Mi querida Big-Bang:

Ayer tuve una interesante conversación antropológico-sexual: “¿A qué edad te dieron el primer chupetón?” Y, a más a más, ¿a quién le excita que le succionen el cuello hasta el dolor si no es para mostrar el banderín morado al día siguiente? Aunque pueda parecerlo, no es baladí. En mi adolescencia cándida se dividía a las chicas entre “las que se dejaban” y “las que no”. Ahórrame la humillación de confesar en qué grupo estaba yo. Las primeras, desde luego, lucieron sus primeras letras escarlatas en el cuello antes de caerse de la bici y las mostraban al grupo como prueba de cierto estatus social. Luego sacaban un pañuelito de algodón y rodeaban las pruebas del beso ventosa para que en casa el tercer grado de sus padres no las llevara de patitas al cuarto de pensar.

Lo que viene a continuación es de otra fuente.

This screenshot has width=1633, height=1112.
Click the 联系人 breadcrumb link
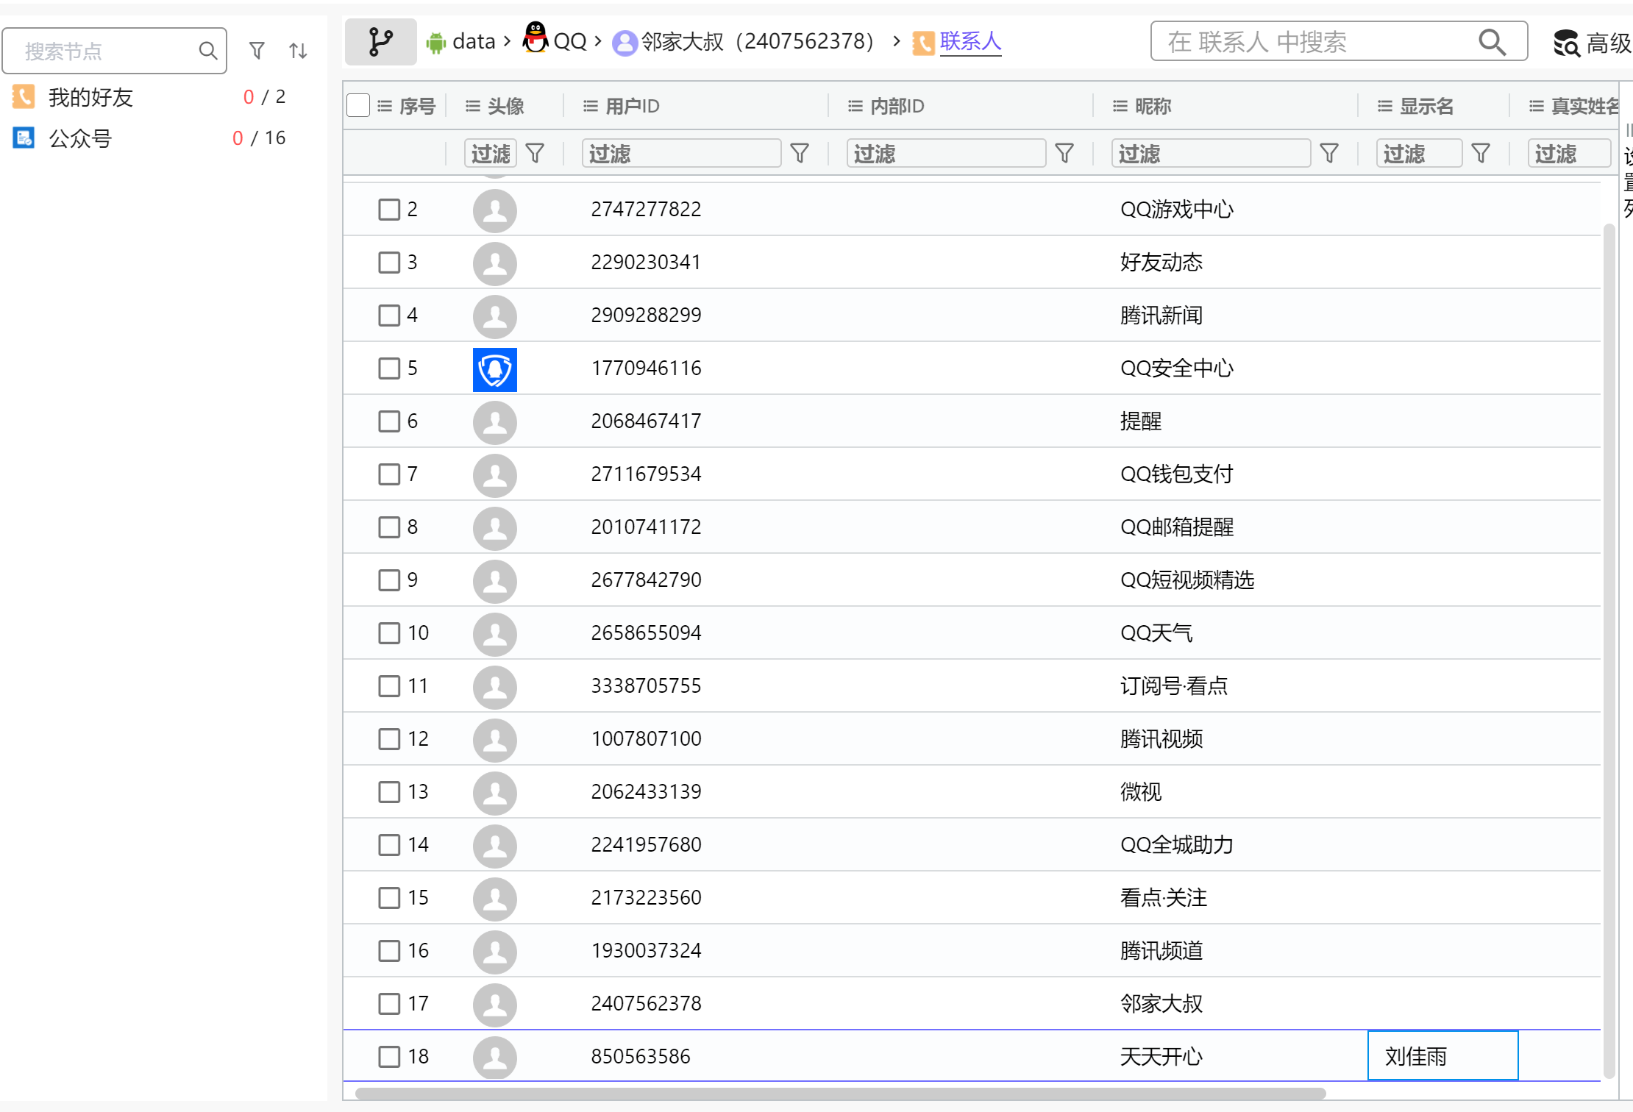(x=970, y=41)
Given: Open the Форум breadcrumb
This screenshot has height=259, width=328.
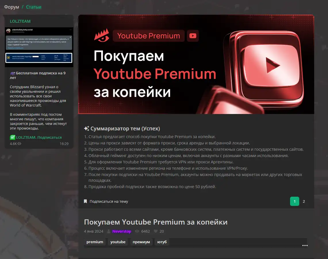Looking at the screenshot, I should (x=11, y=7).
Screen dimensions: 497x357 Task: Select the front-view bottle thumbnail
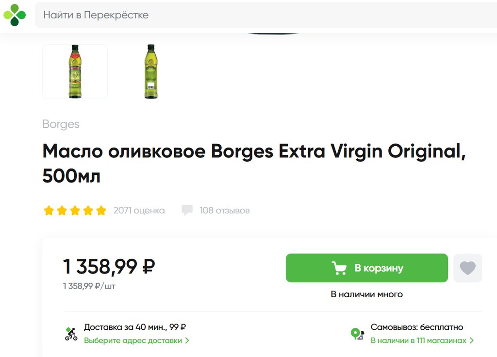pos(75,71)
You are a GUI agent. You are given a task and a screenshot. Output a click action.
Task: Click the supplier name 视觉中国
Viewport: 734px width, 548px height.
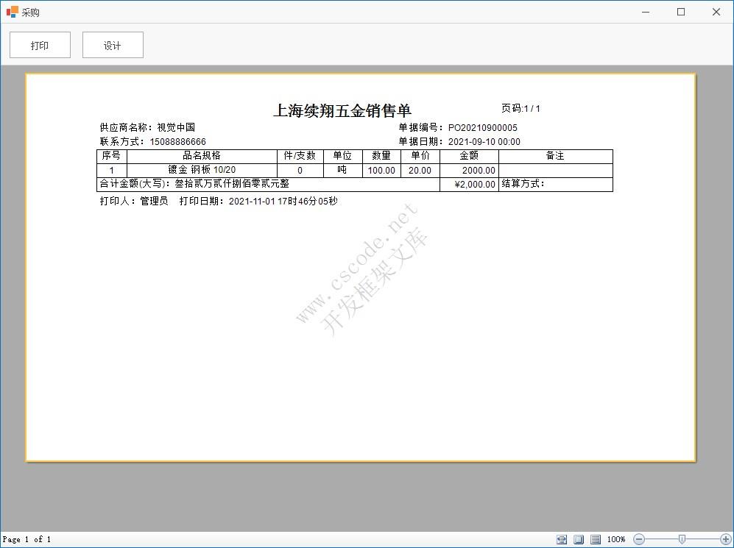click(174, 127)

“Yo no fui nunca de chupetones”, me confesaba ayer mi amigo J. por mail, desde su oficina. Y seguramente muchos de los chicos de mi pandilla, tampoco. Pero dejar la huella de su masculinidad imberbe era como hacer un caballito con esas motos sin silenciador. Como mear un territorio. Y ahí no valían gentilezas de enamorado sino gestos de macho man. Ser adolescente era ser un poco Berlusconi, un poco Steve McQuenn, un poco Tom Cruise pre Cienciología y prerumorología gay.

Y enfatizo. Ser adolescente era un asco. Había que hacer lo que otros hacían o someterse a esas miraditas que ponían en duda la masculinidad. A nosotras, mientras tanto, nos clasificaban en vírgenes o putas. Sin grados intermedios. Y no estaba claro qué situación era más confortable, pero sí que, en el machismo dominante, se daba por hecho que la puta era para los 17 años y la virgen para la eternidad.

Ayer me crucé con una amiga de mi hija. Llevaba chupetones en el cuello, ocultos a duras penas por su melena preciosa. Me pilló olisqueando las pruebas del crimen. Puso cara de pavor y salió pitando. Su padre, al parecer, también los vio y se hizo el loco. A cambio, me cuenta mi hija, consiguió que la niña confesara la verdad: tiene un novio, lleva dos días comiendo con él a escondidas mientras sus padres piensan que está en el comedor escolar. Se ha enamorado y tiene pareja “como todos los de la clase, si no pareces tonto”.

A cierta edad las sensaciones de la adolescencia parecen haberse ido para siempre. Sin embargo están ahí, como el primer beso a tornillo y el primer magreo excitante en el cine de verano. Y entonces recuerdas que fue bonito aunque tu padre te pegara una bofetada cuando llegaste en moto con tu noviete tras darte la madre de todos los lotes fuera del límite horario.

Y entonces encuentras que un chupetón no es sólo una insignia, una prueba iniciática, sino un tanteo, la primera aproximación a la carne que las “vírgenes” captasteis tarde y mal y que las “putas” -benditas ellas- probaron quizás para demostrar que estaban preparadas para poner un pie en el mundo adulto. Quizás para demostrar a sus novios que no eran pacatas. Quizás, simplemente, porque se habían enamorado y acababan de desplegar el mapa de su corazón que, casualmente, pasaba por su cuello.